Are these estimates too high? That would be one legitimate concern. After 19% revenue growth in 2017 and flat growth in 2018, some may be wondering if ConocoPhillips has what it takes to deliver. For income investors, COP’s focus on its buyback more than its dividend may also be a turnoff.
However, for investors who can look past these obstacles and focus on COP’s longevity, there could be value — especially as the company returns to profitability and puts more focus in lucrative areas like the Permian Basin.
The charts have some positives too. Momentum (orange circle) looks like it could be bottoming. Second, there’s support near $43. For conservative traders, buying on a pullback at this level seems most prudent. For more aggressive traders, they could buy near current levels. Both traders can use a stop loss below $43.
Energy Stocks to Buy: Occidental Petroleum (OXY)
On the five-year weekly, we can see that OXY has significant support around the $60 level. Additionally, MACD momentum (orange circle) is now positive. This is an important development, as it took more than five months to get to this point. Additionally, positive momentum coming as the stock is at key support is quite constructive.
On the short-term chart though, we can see that OXY has had trouble clearing the 50-day moving average. Should it do so, it could spark a rally, perhaps up to its 200-day average near $67.
Now for the fundamentals. Occidental trades with a high earnings valuation, trading at 36x forward estimates. If the company were wildly profitable, that would help. Instead, it’s only moderately so. Analysts expect earnings per share of $1.01 in 2017 and $1.69 in 2018. That’s quite good, just not great.
While the valuation isn’t overwhelmingly bullish, there are certainly other positives. First, OXY has a lot of production in the Permian Basin, which has low production costs and plenty of oil. OXY should have plenty of room to increase production.
Finally, Occidental pays out a sweet 5% dividend yield. Conservative investors can buy the stock near current levels and use a 5% stop-loss as a cushion. Hopefully OXY will hold support and rally. Otherwise, it fall and break below the stop-loss, triggering a minimal loss.
Energy Stocks to Buy: Schlumberger (SLB)
Schlumberger Limited. (NYSE:SLB) management has been persistently non-bullish on oil prices. It’s good that management is seemingly looking at the situation with a glass half empty approach. When oil has been decimated like it has, sometimes it’s better to have management that’s not overly bullish and going to put the company in harm’s way.
This can backfire, though, if management isn’t positive enough when things start to improve. In any regard, oil prices have been disappointing lately and that gives us more faith in SLB’s management.
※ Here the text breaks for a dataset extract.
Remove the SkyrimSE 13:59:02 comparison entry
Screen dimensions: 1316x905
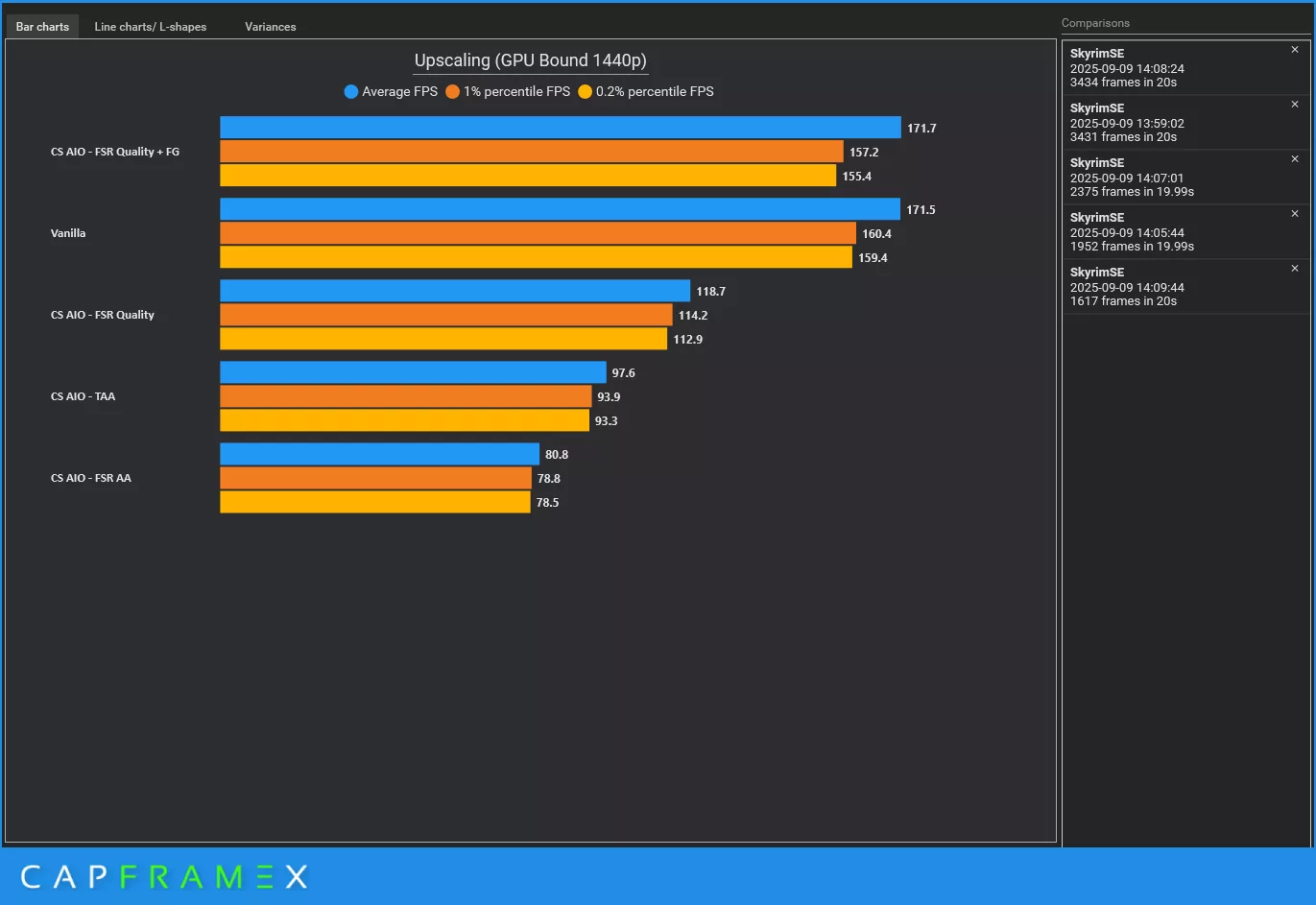tap(1294, 105)
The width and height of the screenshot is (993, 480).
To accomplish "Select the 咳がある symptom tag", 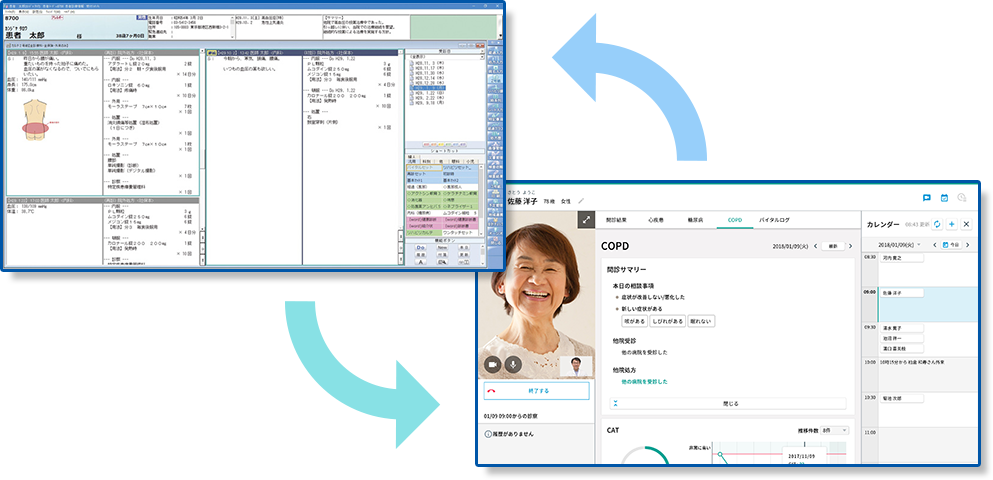I will (636, 320).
For the stock, SLB is one of the few energy companies that had decent profit in 2016. Earning $1.14 per share was good, but analysts expect earnings to grow a robust 30% this year to $1.48. From there, forecasts call for 100% growth to nearly $3 in EPS in 2018.
Five-year outlooks seem foolish in the energy sector, but for SLB, analysts call for 54% annual earnings growth. On the sales front, expectations call for 8.4% growth this year and 19.4% in 2018.
All of this for 23.4x forward earnings isn’t cheap, but it makes a whole lot of its peers look expensive. Additionally, SLB pays a 2.9% dividend yield. When it comes to support, the $67 to $69 level is an important one. Should it a hold, a rebound could eventually send SLB back to this year’s highs of $87. In either regard, a slight bounce in combination with the dividend gives investors potential for a solid reward. With a stop-loss just below support, investors have a low risk/high reward setup on their hands.